Hurricane Camille arrived in Virginia on the night of August 19, 1969, one of only three category five storms ever to make landfall in the United States since record-keeping began. One of the worst natural disasters in Virginia’s history, the storm produced what meteorologists at the time guessed might be the most rainfall “theoretically possible.” As it swept through Virginia overnight, it seemed to catch authorities by surprise. Communication networks were not in place or were knocked out, leaving floods and landslides to trap residents as they slept. Hurricane Camille cost Virginia 113 lives lost and $116 million in damages. It also served as a lesson that inland flooding could be as great a danger as coastal flooding during a hurricane.

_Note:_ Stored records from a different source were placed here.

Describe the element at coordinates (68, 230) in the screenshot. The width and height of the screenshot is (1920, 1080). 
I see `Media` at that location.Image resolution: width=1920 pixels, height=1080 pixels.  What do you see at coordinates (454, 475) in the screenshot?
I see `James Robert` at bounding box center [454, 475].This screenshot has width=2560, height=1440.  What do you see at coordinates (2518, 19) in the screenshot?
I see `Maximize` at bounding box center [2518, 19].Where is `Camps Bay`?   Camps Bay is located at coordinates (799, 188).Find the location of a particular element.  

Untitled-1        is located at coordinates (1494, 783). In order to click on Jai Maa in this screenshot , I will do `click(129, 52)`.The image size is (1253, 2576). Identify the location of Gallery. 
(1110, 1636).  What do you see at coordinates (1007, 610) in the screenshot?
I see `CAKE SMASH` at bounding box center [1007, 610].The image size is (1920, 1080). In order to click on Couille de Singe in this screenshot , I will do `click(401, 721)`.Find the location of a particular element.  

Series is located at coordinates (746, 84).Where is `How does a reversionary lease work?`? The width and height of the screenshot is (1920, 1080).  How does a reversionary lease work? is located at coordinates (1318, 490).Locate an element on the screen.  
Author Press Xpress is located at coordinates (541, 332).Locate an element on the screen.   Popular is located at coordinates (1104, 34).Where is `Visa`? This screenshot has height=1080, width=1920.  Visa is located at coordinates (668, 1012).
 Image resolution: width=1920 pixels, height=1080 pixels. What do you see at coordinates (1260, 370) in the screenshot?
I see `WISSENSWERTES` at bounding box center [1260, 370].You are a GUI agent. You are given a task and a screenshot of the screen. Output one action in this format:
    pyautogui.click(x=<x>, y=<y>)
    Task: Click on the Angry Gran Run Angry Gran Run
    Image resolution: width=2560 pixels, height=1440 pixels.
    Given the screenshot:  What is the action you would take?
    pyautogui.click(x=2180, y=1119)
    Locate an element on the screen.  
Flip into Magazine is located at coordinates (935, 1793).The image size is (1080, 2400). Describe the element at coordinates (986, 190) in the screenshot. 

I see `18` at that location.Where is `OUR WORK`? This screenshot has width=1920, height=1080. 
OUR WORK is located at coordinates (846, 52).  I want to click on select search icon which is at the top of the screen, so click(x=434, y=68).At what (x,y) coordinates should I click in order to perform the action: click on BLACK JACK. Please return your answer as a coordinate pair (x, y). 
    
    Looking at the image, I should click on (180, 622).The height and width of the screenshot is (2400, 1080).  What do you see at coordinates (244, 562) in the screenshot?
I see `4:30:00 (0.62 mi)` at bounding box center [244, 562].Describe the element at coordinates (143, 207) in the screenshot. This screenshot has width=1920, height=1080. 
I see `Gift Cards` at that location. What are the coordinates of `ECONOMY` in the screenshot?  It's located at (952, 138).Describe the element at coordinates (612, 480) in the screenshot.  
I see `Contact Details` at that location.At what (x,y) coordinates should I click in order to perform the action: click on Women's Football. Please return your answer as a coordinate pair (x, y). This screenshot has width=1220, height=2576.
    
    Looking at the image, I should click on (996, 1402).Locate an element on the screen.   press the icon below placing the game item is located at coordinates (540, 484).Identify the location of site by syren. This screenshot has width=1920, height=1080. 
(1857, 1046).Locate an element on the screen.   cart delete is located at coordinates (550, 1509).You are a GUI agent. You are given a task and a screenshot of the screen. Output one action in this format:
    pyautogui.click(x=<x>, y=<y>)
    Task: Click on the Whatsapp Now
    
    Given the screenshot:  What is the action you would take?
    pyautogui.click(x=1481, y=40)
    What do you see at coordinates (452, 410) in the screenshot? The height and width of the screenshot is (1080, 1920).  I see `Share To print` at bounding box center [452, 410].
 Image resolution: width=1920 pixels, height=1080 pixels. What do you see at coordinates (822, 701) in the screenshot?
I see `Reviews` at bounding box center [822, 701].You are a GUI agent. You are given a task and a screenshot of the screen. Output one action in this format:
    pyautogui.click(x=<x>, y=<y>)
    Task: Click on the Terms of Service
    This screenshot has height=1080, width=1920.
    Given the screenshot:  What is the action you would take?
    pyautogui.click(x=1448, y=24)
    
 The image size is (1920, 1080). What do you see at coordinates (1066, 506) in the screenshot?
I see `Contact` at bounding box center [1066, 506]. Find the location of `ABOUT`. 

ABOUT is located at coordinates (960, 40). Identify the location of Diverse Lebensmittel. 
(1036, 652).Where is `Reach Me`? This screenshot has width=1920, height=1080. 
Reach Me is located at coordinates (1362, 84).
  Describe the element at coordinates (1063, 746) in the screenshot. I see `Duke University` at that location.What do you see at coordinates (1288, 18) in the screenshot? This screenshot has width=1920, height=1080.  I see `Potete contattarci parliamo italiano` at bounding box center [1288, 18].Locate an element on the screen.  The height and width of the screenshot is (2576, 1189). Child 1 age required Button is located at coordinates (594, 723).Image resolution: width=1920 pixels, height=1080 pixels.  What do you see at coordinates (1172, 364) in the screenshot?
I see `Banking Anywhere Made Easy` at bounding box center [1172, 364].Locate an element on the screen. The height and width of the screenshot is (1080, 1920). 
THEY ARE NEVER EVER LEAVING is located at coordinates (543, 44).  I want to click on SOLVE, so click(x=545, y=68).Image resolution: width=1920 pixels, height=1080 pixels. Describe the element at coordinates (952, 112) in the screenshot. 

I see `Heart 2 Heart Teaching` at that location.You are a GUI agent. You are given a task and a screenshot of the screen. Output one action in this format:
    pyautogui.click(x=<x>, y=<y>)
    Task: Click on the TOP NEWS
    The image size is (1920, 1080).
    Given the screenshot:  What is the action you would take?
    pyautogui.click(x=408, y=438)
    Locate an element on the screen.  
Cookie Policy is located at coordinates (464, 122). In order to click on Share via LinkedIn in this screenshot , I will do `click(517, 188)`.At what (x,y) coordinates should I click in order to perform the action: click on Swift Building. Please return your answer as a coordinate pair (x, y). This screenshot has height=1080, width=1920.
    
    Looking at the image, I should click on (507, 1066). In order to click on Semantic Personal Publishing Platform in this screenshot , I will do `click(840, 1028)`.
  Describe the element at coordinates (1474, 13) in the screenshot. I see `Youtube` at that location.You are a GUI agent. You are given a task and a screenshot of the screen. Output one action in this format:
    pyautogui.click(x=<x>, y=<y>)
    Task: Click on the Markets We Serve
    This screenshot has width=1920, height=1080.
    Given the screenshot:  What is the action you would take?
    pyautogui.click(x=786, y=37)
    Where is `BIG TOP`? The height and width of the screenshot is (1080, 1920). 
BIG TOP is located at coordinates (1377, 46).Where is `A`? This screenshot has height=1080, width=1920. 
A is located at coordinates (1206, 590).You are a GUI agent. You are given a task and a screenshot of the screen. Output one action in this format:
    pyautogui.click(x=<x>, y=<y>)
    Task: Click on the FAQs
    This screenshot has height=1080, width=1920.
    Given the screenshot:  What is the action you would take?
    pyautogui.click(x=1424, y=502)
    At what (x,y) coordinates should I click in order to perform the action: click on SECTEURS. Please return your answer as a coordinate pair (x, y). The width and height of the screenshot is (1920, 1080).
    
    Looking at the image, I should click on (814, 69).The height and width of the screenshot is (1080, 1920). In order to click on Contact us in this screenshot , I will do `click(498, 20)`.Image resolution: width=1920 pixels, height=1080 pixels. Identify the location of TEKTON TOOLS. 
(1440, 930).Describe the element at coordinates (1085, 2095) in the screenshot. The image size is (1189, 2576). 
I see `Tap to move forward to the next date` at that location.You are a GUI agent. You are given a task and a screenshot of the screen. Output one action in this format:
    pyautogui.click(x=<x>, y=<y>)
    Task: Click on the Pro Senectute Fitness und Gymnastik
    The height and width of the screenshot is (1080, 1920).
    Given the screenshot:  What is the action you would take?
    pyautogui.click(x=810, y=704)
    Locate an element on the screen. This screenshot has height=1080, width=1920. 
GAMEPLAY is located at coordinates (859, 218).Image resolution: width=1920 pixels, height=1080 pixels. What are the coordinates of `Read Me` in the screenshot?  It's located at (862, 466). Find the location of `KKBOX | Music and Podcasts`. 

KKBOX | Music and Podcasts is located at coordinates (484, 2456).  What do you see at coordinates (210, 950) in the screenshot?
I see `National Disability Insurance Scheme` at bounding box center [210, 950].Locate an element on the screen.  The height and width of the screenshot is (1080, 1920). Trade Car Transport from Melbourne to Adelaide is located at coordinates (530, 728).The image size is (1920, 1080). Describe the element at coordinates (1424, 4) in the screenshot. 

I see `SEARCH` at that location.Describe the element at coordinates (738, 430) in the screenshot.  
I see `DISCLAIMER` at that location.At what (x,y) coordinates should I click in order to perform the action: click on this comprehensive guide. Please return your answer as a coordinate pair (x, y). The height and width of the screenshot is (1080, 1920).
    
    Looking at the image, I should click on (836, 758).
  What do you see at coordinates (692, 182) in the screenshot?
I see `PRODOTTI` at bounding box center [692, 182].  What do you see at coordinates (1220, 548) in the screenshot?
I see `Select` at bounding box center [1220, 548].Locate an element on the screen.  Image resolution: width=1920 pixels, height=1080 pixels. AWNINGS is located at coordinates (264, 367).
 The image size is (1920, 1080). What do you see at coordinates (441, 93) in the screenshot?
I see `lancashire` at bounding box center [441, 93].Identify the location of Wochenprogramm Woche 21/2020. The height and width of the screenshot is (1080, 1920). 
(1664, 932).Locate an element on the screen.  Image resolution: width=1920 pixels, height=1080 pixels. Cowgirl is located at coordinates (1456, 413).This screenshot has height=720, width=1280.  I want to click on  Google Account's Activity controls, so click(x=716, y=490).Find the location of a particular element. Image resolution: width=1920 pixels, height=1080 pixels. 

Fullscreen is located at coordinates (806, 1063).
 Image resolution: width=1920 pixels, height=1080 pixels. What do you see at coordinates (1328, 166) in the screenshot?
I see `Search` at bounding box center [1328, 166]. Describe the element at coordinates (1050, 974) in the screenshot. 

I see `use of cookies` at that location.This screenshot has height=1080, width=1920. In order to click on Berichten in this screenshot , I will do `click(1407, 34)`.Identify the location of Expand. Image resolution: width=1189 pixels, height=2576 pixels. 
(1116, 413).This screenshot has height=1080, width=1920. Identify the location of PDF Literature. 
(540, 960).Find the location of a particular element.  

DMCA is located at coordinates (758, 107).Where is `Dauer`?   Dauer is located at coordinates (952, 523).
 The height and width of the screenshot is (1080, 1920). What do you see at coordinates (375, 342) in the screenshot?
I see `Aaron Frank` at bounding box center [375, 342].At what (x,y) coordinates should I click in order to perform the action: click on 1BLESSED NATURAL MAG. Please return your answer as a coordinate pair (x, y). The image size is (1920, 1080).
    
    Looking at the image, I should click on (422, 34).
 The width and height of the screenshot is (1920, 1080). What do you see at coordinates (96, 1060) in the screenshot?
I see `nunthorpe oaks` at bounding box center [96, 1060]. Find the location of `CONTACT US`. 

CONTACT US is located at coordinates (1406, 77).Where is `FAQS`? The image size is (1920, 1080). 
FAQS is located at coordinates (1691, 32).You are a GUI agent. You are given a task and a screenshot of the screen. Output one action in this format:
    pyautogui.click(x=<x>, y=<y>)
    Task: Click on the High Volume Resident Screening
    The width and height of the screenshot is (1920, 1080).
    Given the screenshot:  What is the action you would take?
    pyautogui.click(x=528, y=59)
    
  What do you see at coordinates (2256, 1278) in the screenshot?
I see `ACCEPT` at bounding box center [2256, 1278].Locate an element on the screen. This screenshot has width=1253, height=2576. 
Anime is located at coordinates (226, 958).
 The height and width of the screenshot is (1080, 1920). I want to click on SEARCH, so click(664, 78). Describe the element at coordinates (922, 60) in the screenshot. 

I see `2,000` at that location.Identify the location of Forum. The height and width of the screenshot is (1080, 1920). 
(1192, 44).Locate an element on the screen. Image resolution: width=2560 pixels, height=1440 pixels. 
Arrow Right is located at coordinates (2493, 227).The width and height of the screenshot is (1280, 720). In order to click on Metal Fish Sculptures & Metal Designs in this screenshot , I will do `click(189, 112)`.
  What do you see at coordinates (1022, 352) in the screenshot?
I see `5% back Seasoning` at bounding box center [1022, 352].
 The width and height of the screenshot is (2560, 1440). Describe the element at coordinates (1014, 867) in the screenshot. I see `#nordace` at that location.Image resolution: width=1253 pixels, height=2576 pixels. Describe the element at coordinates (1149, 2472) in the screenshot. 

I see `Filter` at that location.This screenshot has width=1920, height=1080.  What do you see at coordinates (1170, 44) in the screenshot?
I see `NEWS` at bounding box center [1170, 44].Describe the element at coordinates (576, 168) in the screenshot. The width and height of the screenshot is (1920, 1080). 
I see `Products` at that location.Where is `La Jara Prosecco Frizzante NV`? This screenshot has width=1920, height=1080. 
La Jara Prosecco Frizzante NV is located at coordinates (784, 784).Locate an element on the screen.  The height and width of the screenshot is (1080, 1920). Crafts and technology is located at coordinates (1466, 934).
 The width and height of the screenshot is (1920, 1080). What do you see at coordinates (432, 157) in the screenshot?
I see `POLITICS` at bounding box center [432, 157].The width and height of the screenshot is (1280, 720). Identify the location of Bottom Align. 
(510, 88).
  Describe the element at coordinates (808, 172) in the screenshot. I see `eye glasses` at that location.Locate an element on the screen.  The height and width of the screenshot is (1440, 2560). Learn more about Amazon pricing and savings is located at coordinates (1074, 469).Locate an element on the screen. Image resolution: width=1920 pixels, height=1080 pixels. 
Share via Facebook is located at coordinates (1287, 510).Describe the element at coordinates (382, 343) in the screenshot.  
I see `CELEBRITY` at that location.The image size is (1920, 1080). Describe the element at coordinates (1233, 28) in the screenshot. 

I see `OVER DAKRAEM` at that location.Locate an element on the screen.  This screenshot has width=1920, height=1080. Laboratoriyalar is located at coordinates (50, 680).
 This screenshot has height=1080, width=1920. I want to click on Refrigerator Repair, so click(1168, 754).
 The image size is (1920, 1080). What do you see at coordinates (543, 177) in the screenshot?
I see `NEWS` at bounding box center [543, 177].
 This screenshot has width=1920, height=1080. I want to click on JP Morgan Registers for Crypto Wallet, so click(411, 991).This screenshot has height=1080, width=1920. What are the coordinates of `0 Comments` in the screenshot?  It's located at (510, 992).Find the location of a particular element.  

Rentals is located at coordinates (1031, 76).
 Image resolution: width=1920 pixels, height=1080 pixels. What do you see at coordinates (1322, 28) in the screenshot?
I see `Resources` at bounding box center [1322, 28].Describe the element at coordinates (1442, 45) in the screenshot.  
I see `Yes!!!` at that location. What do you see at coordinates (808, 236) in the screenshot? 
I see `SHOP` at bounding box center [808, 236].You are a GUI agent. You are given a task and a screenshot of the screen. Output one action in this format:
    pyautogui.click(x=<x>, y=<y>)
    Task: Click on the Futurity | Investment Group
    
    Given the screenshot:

By ten o’clock on the night of August 19, Camille stretched from West Virginia all the way to Fredericksburg, Virginia, and areas to the north and east of the center of the storm were experiencing very heavy rainfall. The rain landed on the eastern slopes of the Blue Ridge Mountains, rapidly swelling creeks and exacerbating the effects of the storm. Overnight, rainfall accumulations were measured at about ten inches between Charlottesville and Lynchburg, with Nelson County receiving the brunt of the storm with at least twenty-seven inches of rainfall. So much rain fell in such a short time in Nelson County that, according to the National Weather Service at the time, it was “the probable maximum rainfall which meteorologists compute to be theoretically possible.”
Dick Whitehead, PG, is the resident project representative with Wiley|Wilson, a 100% Employee-Owned engineering firm in Lynchburg. His father, Bill Whitehead, was the Nelson County sheriff during Hurricane Camille. Dick was a teenager during Camille and helped his father look for the bodies of the missing. He will present what he witnessed during and after Camille, and will present archived photos and videos to better convey the massive devastation.
Mr. Whitehead spoke at the Wednesday January 8, 2020 meeting of the Senior Statesmen of Virginia. The meeting was held at The Center in Charlottesville. Following the presentation, questions were taken from the audience. The program was moderated by SSV Board Member Madison Cummings.